I bought a used Tracker boat trailer for my jon boat. It's set up for a V-hull boat. Can I convert the trailer over to make the jon boat rid correct? With the boat on trailer the boat can slide left to right. I've looked at buying a new jon boat trailer and they are aroungd or over $1000.
thanks,


----------



## Johnny (Jul 9, 2017)

Ron - photos of your trailer and photos of your boat will get you more accurate information.
with the right skill set, tools, and craftsmanship, you can do anything you want to a trailer
and have it perform correctly and safely for you.


.


----------



## richg99 (Jul 9, 2017)

Yes, you can. Start at Overton's or McClain Trailers for ideas of all of the fittings that are available.

richg99


----------



## CedarRiverScooter (Jul 9, 2017)

Etrailers has just about anything you would need to customize your trailer.

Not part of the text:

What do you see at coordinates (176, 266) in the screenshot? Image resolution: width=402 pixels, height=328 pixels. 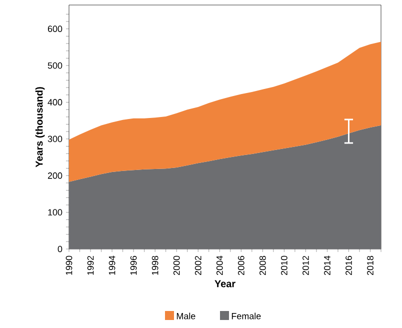 I see `x-tick-label: 2000` at bounding box center [176, 266].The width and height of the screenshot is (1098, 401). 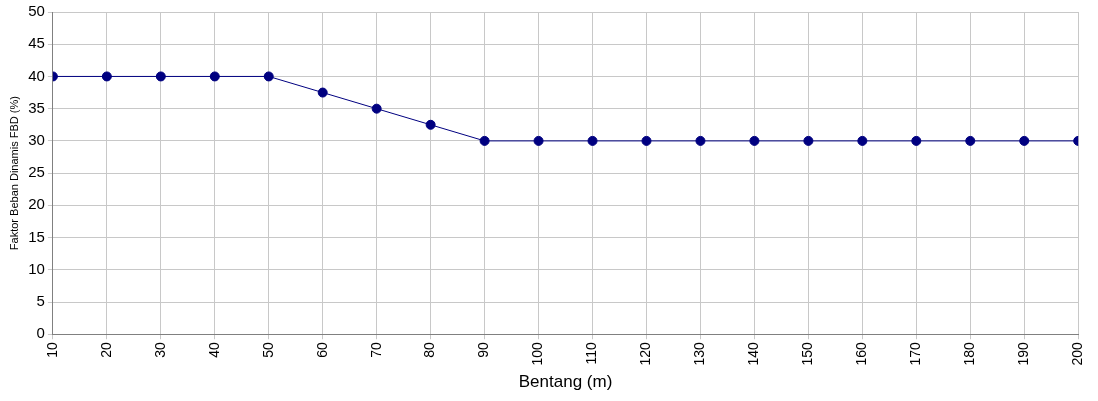 What do you see at coordinates (40, 301) in the screenshot?
I see `y-tick-label: 5` at bounding box center [40, 301].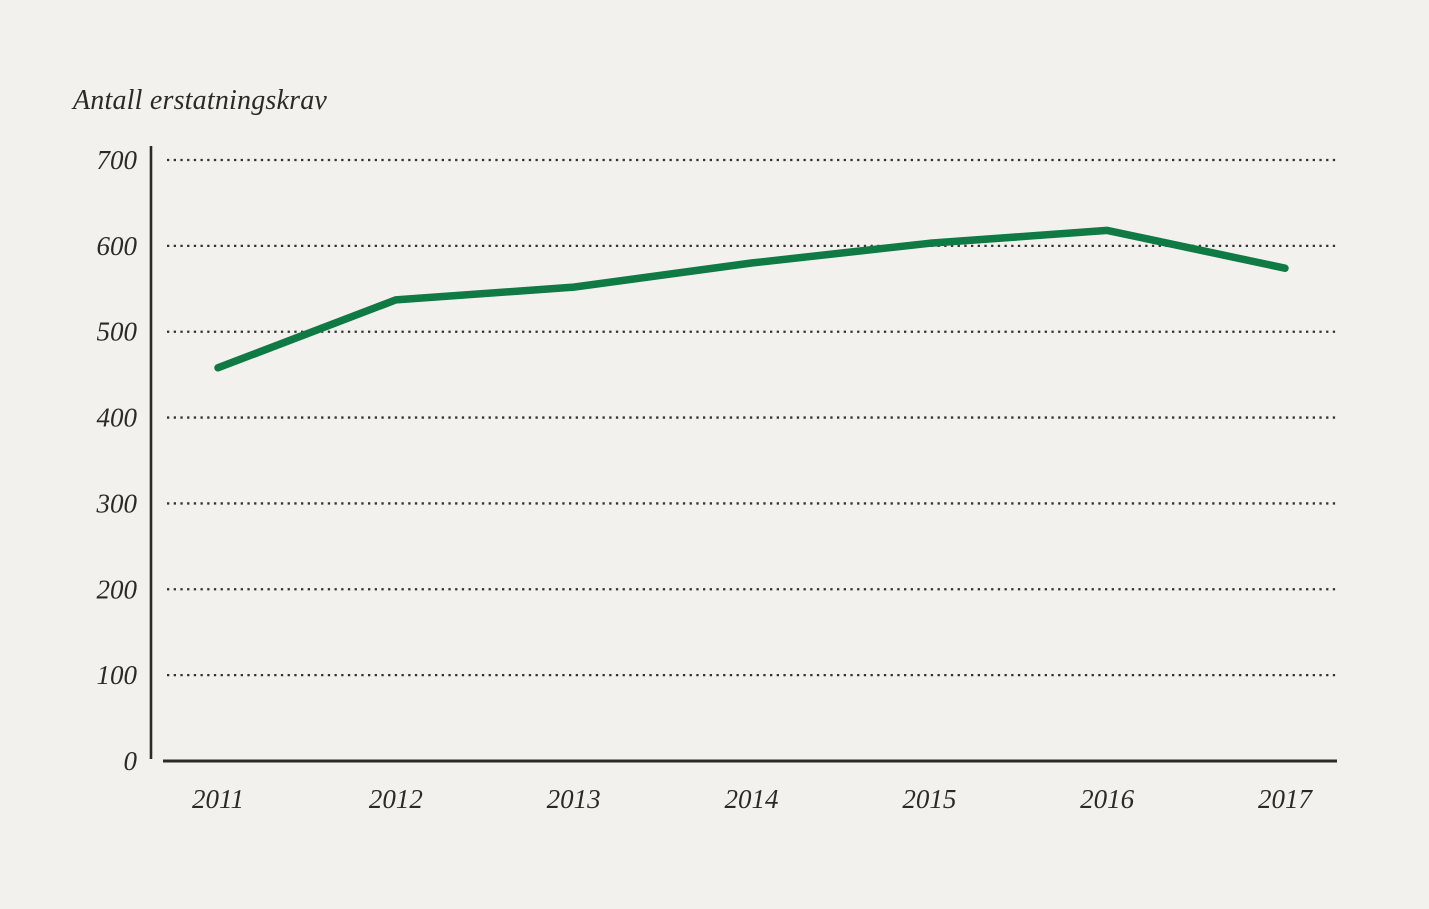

Mine has 2x4s x 8 foot long with carpet wrap, spaced to land between the bottom ribs. It is best if they protrude past the transom a bit.
When tied down, it doesn't move.

You can probably use the bunk mounting brackets over.

Post a picture


----------



## Tinny Fleet (Jul 17, 2017)

A person can always go out and buy things like trailer parts, but pictures would help identify exactly which parts might need replacing or adjustment, and avoid the things that don't matter. That would be one of the real values of this board, IMO.


----------



## richg99 (Jul 17, 2017)

Yep. Where I can, I try to include LINKS (and pictures) to Overtons; ETrailers etc. showing whatever suggested parts are being discussed. Without those LINKS, we are just guessing at what the other fellow means.

richg99


----------